The above would run a search across the time range of [-7d-5m, now], and filters based on _time...

| multisearch
  [search index=queues sourcetype="jms:queues" "Queues.name"="road.sa*" (earliest=-5m latest=now) | eval timeframe="c" | fields "Queues.pendingMessageCount","Queues.name",timeframe ]
  [search index=queues sourcetype="jms:queues" "Queues.name"="road.sa*" (earliest=-1h-5m latest=-1h) | eval timeframe="p1h" | fields "Queues.pendingMessageCount","Queues.name",timeframe]
  [search index=queues sourcetype="jms:queues" "Queues.name"="road.sa*" (earliest=-7d-5m latest=-7d) | eval timeframe="p7d" | fields "Queues.pendingMessageCount","Queues.name",timeframe]
| chart max("Queues.pendingMessageCount") over "Queues.name" by timeframe
| eval onehr_growth=round((c-p1h)/p1h*100,2),sevenday_growth=round((c-p7d)/p7d*100,2) 
| where onehr_growth>300 AND sevenday_growth>300
| table "Queues.name",c,p1h,onehr_growth,p7d,sevenday_growth

This one is similar to the previous one, but instead of searching the entire timeframe, uses multisearch to limit the timeranges being searched.

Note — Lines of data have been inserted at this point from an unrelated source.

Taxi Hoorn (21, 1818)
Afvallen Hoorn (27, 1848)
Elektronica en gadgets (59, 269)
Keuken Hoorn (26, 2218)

index=queues sourcetype="jms:queues" "Queues.name"="road.sa*" (earliest=-5m latest=now) | eval timeframe="c" | stats max("Queues.pendingMessageCount") as mc by "Queues.name", timeframe
| append [search index=queues sourcetype="jms:queues" "Queues.name"="road.sa*" (earliest=-1h-5m latest=-1h) | eval timeframe="p1h" | stats max("Queues.pendingMessageCount") as mc by "Queues.name", timeframe]
| append [search index=queues sourcetype="jms:queues" "Queues.name"="road.sa*" (earliest=-7d-5m latest=-7d) | eval timeframe="p7d" | stats max("Queues.pendingMessageCount") as mc by "Queues.name", timeframe]
| xyseries "Queues.name" timeframe mc
| eval onehr_growth=round((c-p1h)/p1h*100,2),sevenday_growth=round((c-p7d)/p7d*100,2) 
| where onehr_growth>300 AND sevenday_growth>300
| table "Queues.name",c,p1h,onehr_growth,p7d,sevenday_growth

This one is the closest to yours, instead of using join, using append to gather the independent sets of data, and then using xyseries to combine the statistics from all three.